Start of Provided material

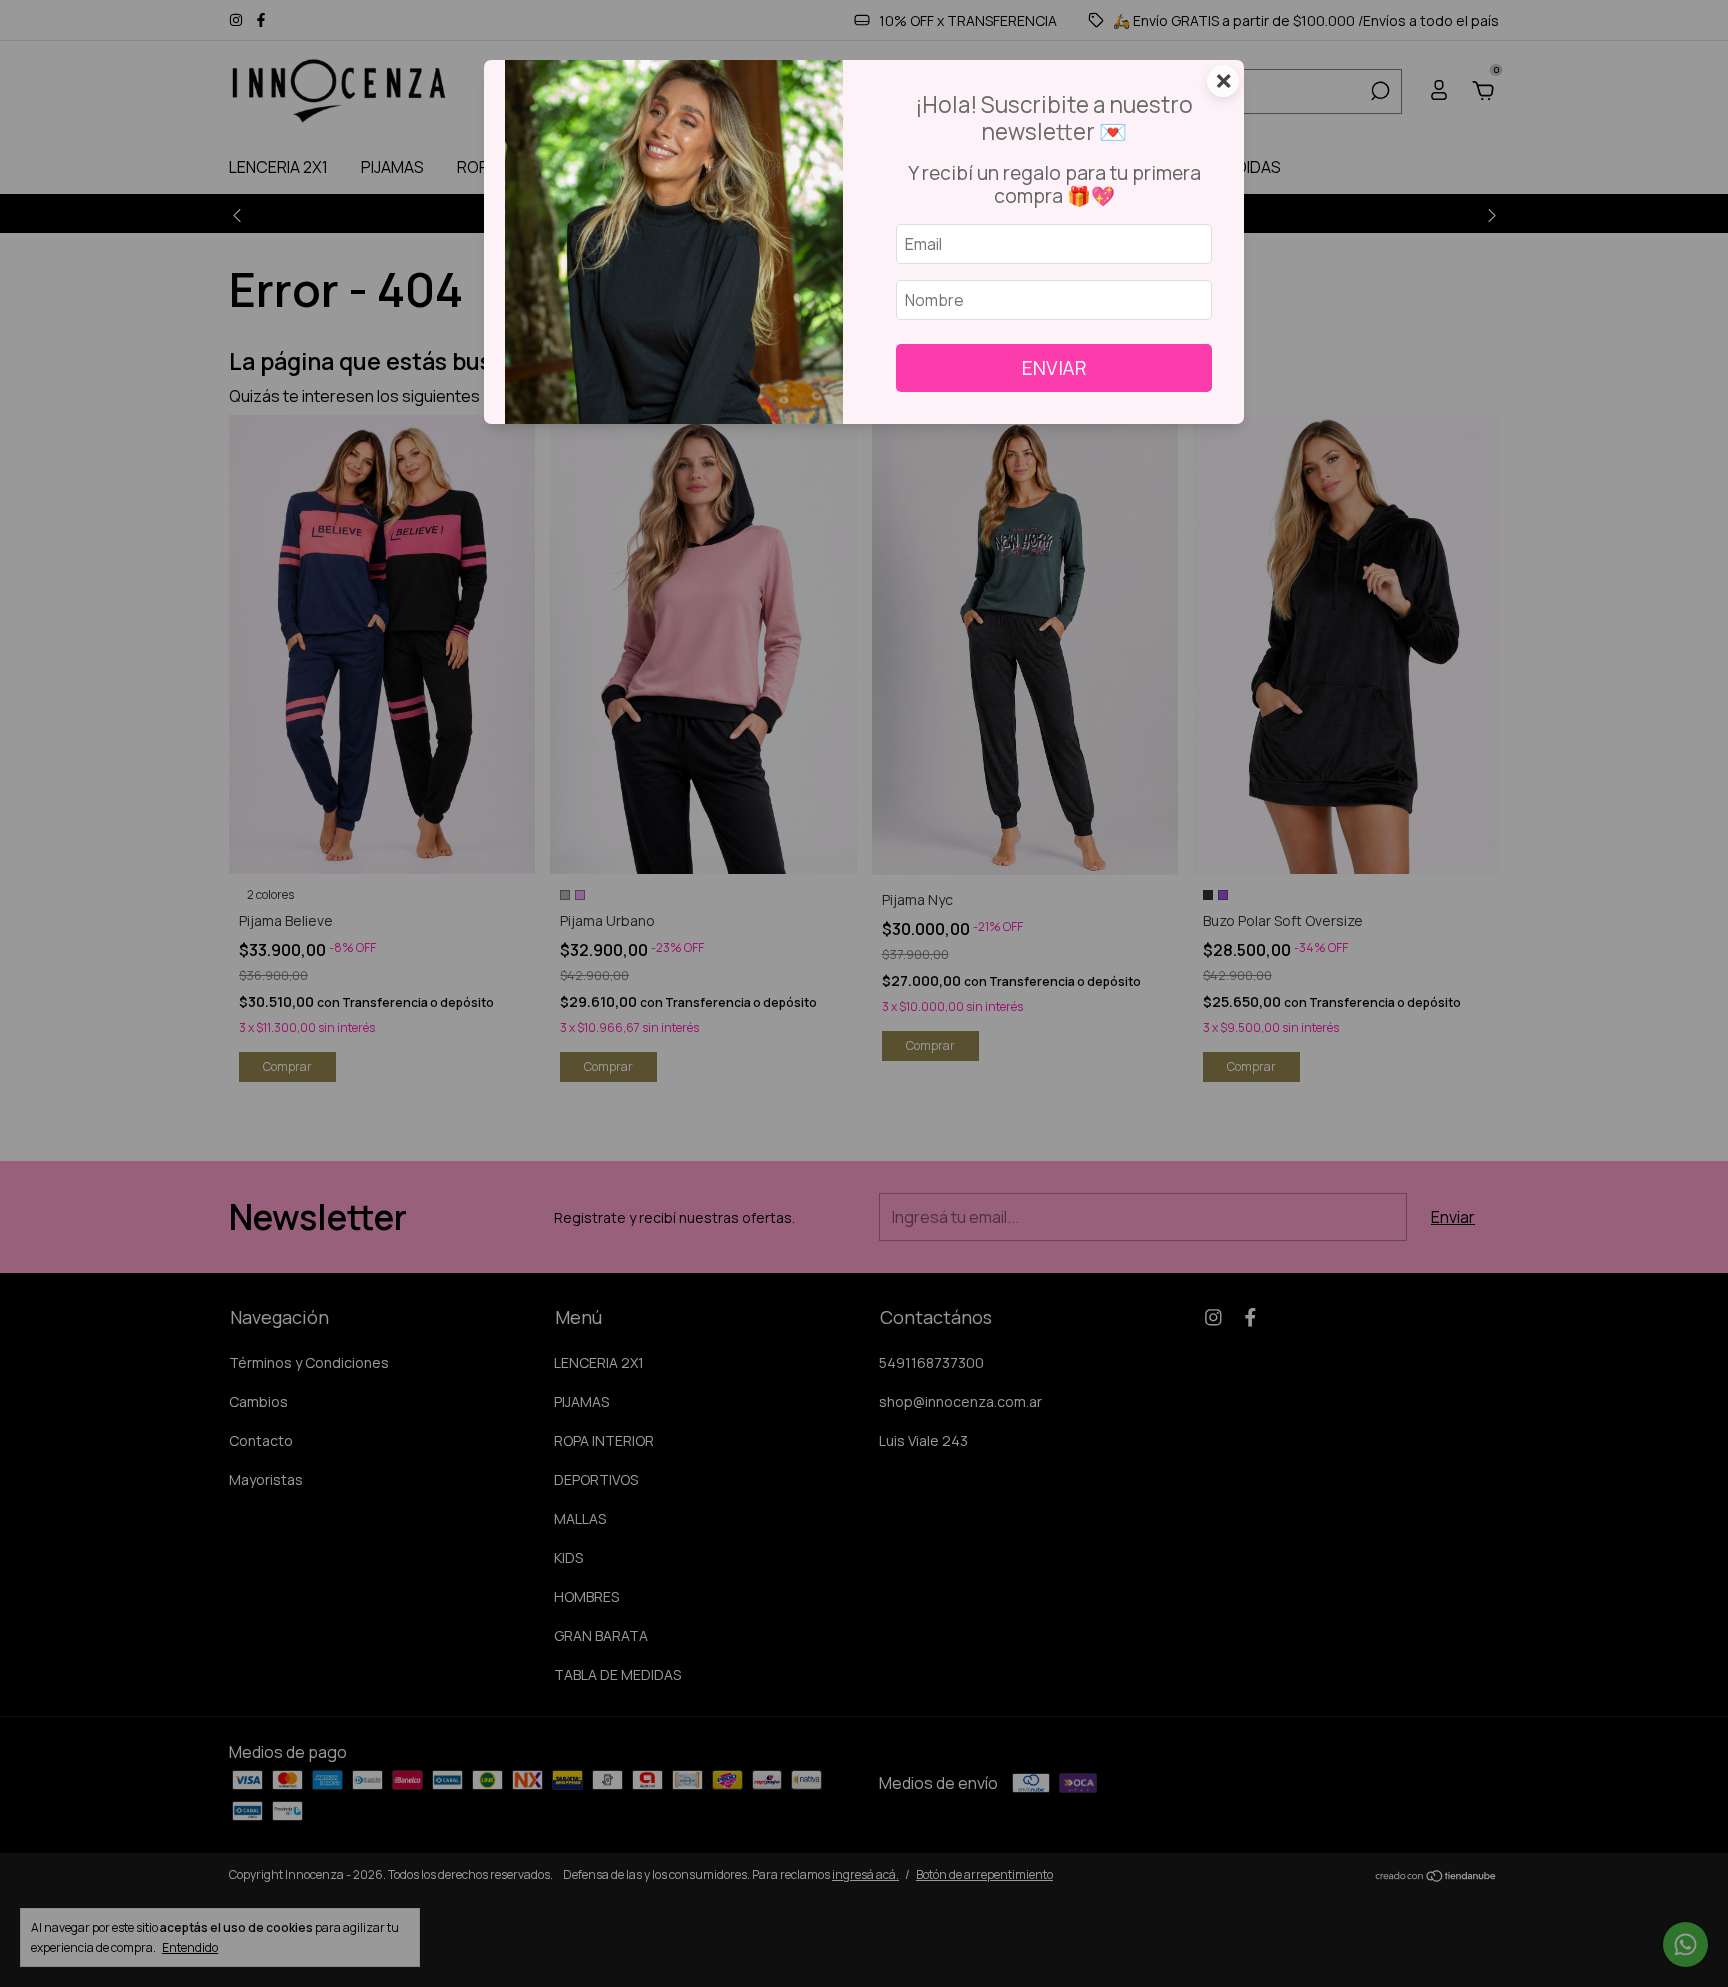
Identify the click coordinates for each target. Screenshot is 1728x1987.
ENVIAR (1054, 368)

End of Provided material
Start of Provided material

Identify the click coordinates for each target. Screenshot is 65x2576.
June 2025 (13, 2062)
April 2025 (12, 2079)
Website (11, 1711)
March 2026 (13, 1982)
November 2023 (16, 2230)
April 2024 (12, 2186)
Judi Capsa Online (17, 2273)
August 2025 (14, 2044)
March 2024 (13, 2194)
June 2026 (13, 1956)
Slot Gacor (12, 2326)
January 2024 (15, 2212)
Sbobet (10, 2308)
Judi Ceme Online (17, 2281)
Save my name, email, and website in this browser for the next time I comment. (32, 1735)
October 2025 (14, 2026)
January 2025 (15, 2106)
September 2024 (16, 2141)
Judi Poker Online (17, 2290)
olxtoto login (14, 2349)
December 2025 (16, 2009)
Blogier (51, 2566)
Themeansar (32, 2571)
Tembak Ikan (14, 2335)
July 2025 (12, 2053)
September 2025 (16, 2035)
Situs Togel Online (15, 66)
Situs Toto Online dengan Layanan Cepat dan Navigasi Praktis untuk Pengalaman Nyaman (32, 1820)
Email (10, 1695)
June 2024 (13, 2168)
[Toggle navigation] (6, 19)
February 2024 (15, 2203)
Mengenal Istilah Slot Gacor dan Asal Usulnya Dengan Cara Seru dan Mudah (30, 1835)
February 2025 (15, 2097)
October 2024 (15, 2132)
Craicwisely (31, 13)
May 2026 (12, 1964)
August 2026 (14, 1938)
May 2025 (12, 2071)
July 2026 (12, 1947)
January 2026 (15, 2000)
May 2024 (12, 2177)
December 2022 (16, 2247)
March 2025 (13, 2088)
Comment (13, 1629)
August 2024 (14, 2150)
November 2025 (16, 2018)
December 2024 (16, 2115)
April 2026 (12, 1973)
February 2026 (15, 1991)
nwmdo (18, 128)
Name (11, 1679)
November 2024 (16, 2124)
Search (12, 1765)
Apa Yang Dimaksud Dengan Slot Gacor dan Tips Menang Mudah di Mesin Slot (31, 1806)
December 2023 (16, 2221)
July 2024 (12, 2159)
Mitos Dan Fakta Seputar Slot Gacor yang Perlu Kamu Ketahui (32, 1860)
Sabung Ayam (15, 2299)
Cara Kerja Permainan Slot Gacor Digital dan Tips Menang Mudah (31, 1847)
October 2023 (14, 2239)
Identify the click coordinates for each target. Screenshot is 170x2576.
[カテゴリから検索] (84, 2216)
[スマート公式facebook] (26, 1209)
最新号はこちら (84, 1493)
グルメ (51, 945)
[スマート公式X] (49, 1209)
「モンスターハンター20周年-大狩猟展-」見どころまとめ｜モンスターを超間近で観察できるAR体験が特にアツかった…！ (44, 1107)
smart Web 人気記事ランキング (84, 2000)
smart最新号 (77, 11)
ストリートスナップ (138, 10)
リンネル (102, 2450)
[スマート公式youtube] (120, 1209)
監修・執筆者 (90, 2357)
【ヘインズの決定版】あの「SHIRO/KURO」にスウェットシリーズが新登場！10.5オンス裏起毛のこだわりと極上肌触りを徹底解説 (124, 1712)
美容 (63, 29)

End of Provided material

→ **Try it**
Search the records for the word "January". Copy each line where it appears.

→ **Written answer**
January 2024 (15, 2212)
January 2025 (15, 2106)
January 2026 (15, 2000)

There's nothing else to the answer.